Web 2.0, AJAX and the thin client iPhone: all overrated

Most of the time, I am quite fond of Gmail. Which is to say, the AJAX technologies that Microsoft gave us [1] were a nice improvement on what we used to call DHTML (JavaScript drive dynamic HTML). Reliable JavaScript [2] and AJAX are the technical foundations of what's still sometimes called Web 2.0 .

So far, so good.

Alas, that's as far as it goes. An infinite amount of money can't make Google Docs anything more than a pale imitation of the desktop office products of 1990. The very, very best web-based applications for creating web pages have about 2% of the power, functionality and performance of FrontPage 98. As in 1998.

Jobs much vaunted [3] iPhone web apps don't work when you're in an airplane, a tunnel, inside the bowels of an office building, in an elevator, in a remote cabin, outside the US or anywhere else that AT&T's network isn't performing at full speed and top quality.

Stop it.

Just stop it.

Give me thick client applications written in Pascal [4], C, assembler, FORTRAN, C#, Python ... even Java ... any day. I don't care how painful it is to code those suckers, that's why I pay money for the products.

Ok. I feel better now.

[1] The primary challenge to Microsoft's dominance of the desktop came from ... Microsoft. They weren't unique, but IE did set the standard.
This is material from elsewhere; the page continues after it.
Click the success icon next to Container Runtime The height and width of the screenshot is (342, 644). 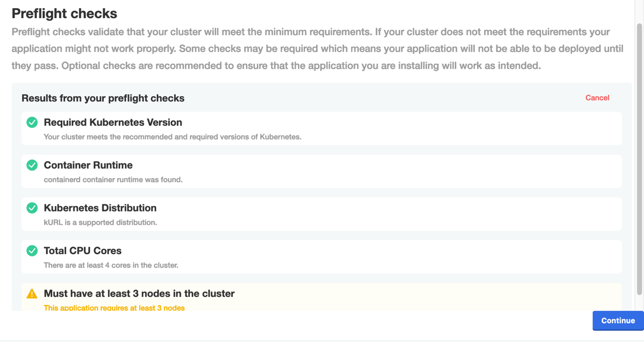32,165
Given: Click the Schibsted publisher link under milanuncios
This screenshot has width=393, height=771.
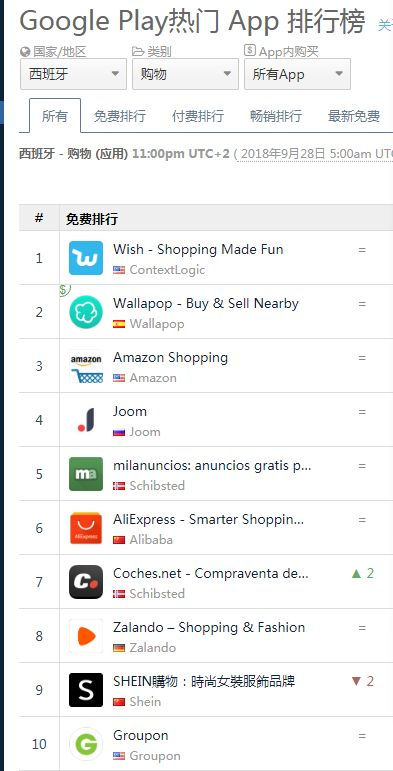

[2] More irony. Microsoft's war with Netscape had, as a side-effect, the establishment of a standardized open JavaScript.

[3] I can only pray these are a delaying tactic to allow a true SDK to come to market -- which Jobs has sort-of promised us.

[4] I've never seen software that performed as reliably and as efficiently as the Mac Classic applications written in Pascal. I think they were even relatively immune to typical hacking measures. Just saying.